# Receiver vs Pre/Pro question



## puffinak (Apr 3, 2010)

Hello everyone. 

Sorry if this is asked alot, seems like something that might be. I did a quick search and looked at the stickies. I didn't see anything that quite answer my question.

I see a lot of folks have pre/pro instead of just a receiver. I don't really understand what the advantages are of one over the other. 

It would seem at first glance, receivers are probably cheaper. Also, I thought you only needed pre/pro setup if you need more power to get the necessary db's to the viewers. But I've seen pictures where people have fairly small rooms with pre-pro setup where a receiver could probably have worked.

What am I missing? Or am I completely wrong on how to use these?

FYI. I've been lurking on these forums for a while. I really like the community here. I've learn a lot from you folks.


----------



## umr (Oct 6, 2009)

puffinak said:


> Hello everyone.
> 
> Sorry if this is asked alot, seems like something that might be. I did a quick search and looked at the stickies. I didn't see anything that quite answer my question.
> 
> ...



You are pretty close to the mark. Preamp processors will allow you to customize the amplification. The features may also be better along with the sound quality. The sound quality can also be worse depending on the product you choose. Some people choose various ones based on video processing capabilities, but that is generally a bad idea. Most audio manufacturers are rather poor at video. Having an audio device that does not interfere with the picture is usually the best way to go or at least should be an option. Any audio device that forces you to accept its video processing is a device I would avoid.

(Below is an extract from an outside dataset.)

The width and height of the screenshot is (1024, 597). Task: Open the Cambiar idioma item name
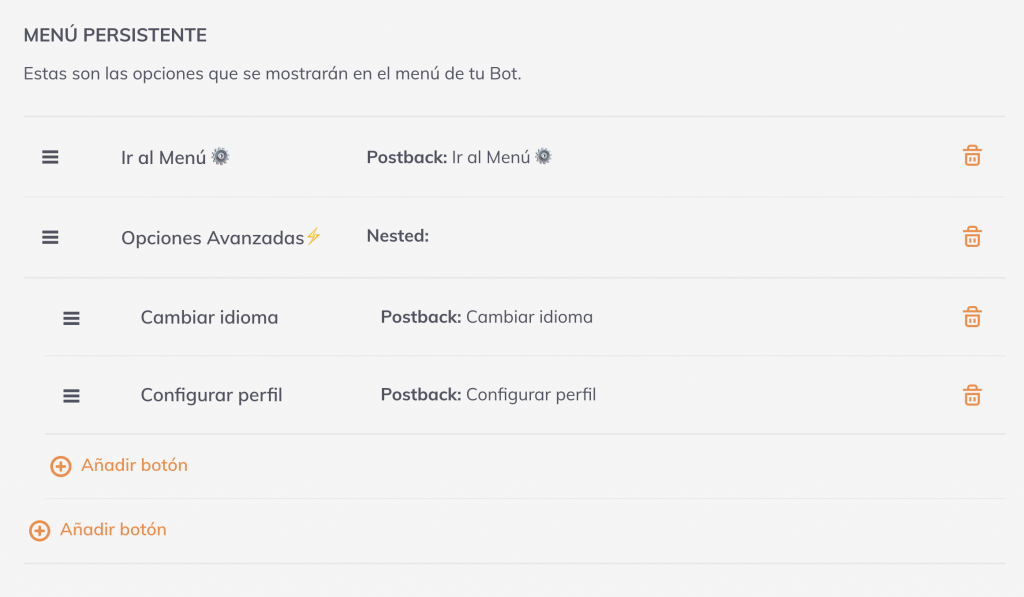209,318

Products in this space that I find work well are made by Onkyo, Integra, Classe and Meridian.


----------



## tonyvdb (Sep 5, 2007)

Hello Joe, Welcome aboard the Shack!

There was a time that a pre/Pro was the better way to go but in the last 3 or so years some receiver manufacturers have really improved there design and quality of the receivers so much so that audibly there is no difference in quality. The reason receivers cost so much less is that they sell tens of thousands of units compared to hundreds for a pre/pro.
Some will argue that a pre/pro is built better and with the higher end units costing thousands that is true but again if your not one to move them around it really does not matter. The biggest difference with a pre/pro is they have XLR ballanced audio outputs and of course no built in amps so the added expense is there for the need to buy external amps.


----------



## Anthony (Oct 5, 2006)

Or a third class of people that use a receiver as a preamp 

In my case, I learned my receiver could not power my speakers (4 Ohm load), so I had to upgrade.

But since then, I've played with speaker building and having a separate preamp and amp section allows for the possibility of active crossovers, biamping, multiple speakers on the same channel, etc.

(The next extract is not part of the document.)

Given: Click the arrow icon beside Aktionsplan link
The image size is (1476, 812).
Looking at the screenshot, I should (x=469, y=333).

Not useful in every situation, and definitely more money early on, but in my mind is the way to go. When I finally want HDMI switching and room correction, I can get a pre/pro and keep my amp section, which if repeated for several upgrades, ends up saving money.

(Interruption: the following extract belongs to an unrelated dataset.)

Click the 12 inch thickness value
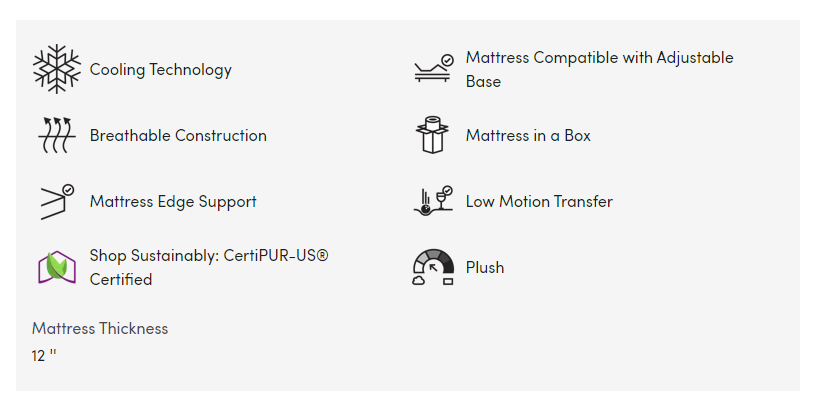This screenshot has width=821, height=407. pos(44,355)
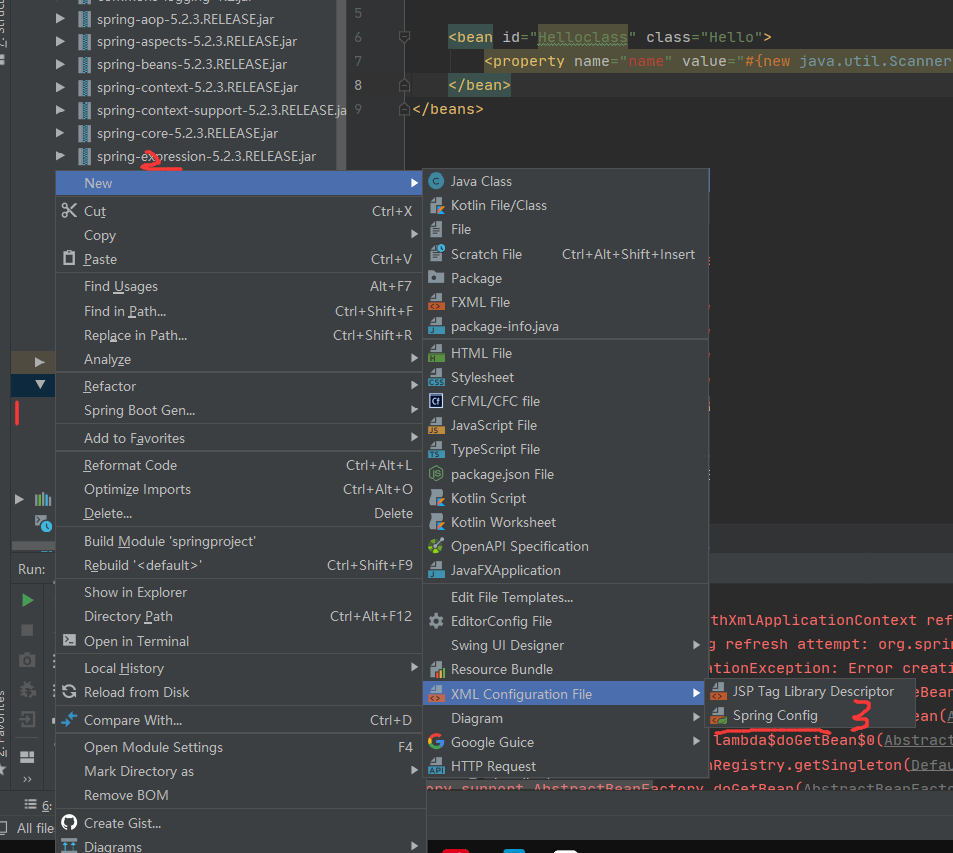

Plus, more gear in the rack!


----------



## puffinak (Apr 3, 2010)

Great info. Thanks guys.

So, long and short, is if you have special amplification needs (power, or otherwise) its a wise choice. Also, it creates an opportunity for a more modular set up.

Cool, in my case, my receiver meets my needs, so there isn't any pressing need to change to a pre-pro setup.


----------



## tcarcio (Jun 27, 2007)

I have outboard amps and for the money I had to spend I found a reciever with preouts was a better choice then just a pre-amp. It had all I needed and it works and sounds great. Also for me if I decide to sell the amps I still have a way to power my speakers.


----------



## GranteedEV (Aug 8, 2010)

Although i do use a receiver, i definitely think a pre-pro is better by virtue of subtraction. Less sources of interference (amp section) = better noise floor = better SQ


----------



## recruit (May 9, 2009)

One box solutions have come a long way over the years and in some cases can better a pre-pro set up, depending on the quality of components used.

They also sell to the masses where as pre-pros do not, the advantages of having separate units for the amp and pre amp section is the isolation of the components and not introducing any noise into the equation which some one box solutions can, this is more so for the music lovers who wants the best pre amp stage to feed there power amps and the purist signal possible to there speakers.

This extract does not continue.